There is not enough evidence to charge Roger, so Bess returns to France and resumes her work as nurse. With the help of an Australian sergeant, she finds the orphaned child who resembles the late Juliana. The mother had died shortly after childbirth and the father was killed in the trenches, so the child is now in the care of nuns. Bess also runs into Roger, who confesses that he did have an affair with the mother of the child, but he had been unaware the child until George had told everyone about the orphan he had seen in France. Rather than being angry with George for revealing his affair, he was grateful that he had been given the chance to find the child.

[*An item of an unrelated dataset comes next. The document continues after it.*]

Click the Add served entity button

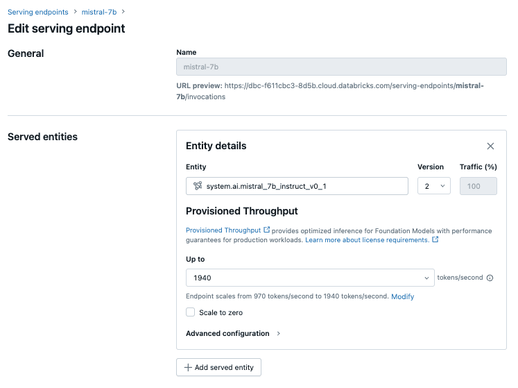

Bess is recalled to England for an inquest — the body of Davis Merritt, the blind soldier, has been found, and he also had been murdered by a blow to the head. Bess asks family friend Simon Brandon to find out if there had been a link between George and Davis, the two murder victims, possibly while they had been serving in France. Then the Australian sergeant appears in England with the little French orphan — there had been a fire at the orphanage, and he had rescued her and brought her to Bess. Roger's family finds out about the child and start the steps to properly adopt her.

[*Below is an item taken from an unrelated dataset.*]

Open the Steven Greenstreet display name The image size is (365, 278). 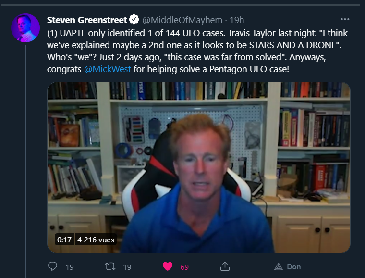[87, 20]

Simon Brandon appears with the news that the two murder victims, George and Davis, both served on a court martial of a soldier accused of murdering his superior officer. Although the man was acquitted, he escaped and hasn't been seen since. Suddenly Bess puts all the pieces together, and knows that the murderer has been in plain sight all along.

==Publication history==
Following the success of their first mystery series revolving around Inspector Ian Rutledge, the writing duo of Caroline and Charles Todd decided to start another series, this one about war nurse Bess Crawford, who, before World War I, circulated in the same upper class social circles as Ian Rutledge. The result was A Duty to the Dead, published by William Morrow, an imprint of HarperCollins, in 2009. The third book in the series, A Bitter Truth, was published in 2011. Charles Todd would go on to write eleven more titles in the Bess Crawford series.

==Reception==
Kirkus Reviews was disappointed, commenting "The least believable tale from the Todd partnership finds Bess, Roger and the Aussie traipsing all over France and England and bumping into each other. Still, few writers surpass Todd in depicting the insanity of war."

Muriel Dobbin, in the Washington Post, noted "Mr. Todd's characterization is always sensitive." However, Dobbin found the family scenes a bit trying, and was relieved that "Mr. Todd wisely shifts his scene to the war in France, a lost child and an ebullient Australian sergeant." Dobbin concluded, "Of course, she saves the child and finds the killer, whose identity isn't too difficult to guess, and as her father says, Bess isn't afraid of anything. Nor should she be. The reader can look forward to finding her again."

Writing for The Mercury News, Roberta Alexander found the plot and characters too similar to the first two books of this series, commenting, "While I like this series, in part for its sympathetic and knowledgeable depiction of the war, both on the front and at home, I found this book very like its two predecessors. I don't want to read the same book again with a different cover."

Susie Boyce, writing for Deseret News, commented, "Charles Todd, a mother-and-son writing team, combines believable characters, gut-wrenching suspense and a sobering commentary on the ravages of war." Boyce liked the novel, writing, "Readers familiar with the Bess Crawford series will find A Bitter Truth at least as engaging, if not more so, than her previous two mysteries." However Boyce warned, "In all of its complexity, the book can be confusing at times. Some passages beg re-reading as a means of clarification, especially in the final chapters as the story reaches its conclusion." Boyce concluded, "Overall, readers will enjoy the complex characters, significant amount of intrigue and the surprising conclusion offered in A Bitter Truth."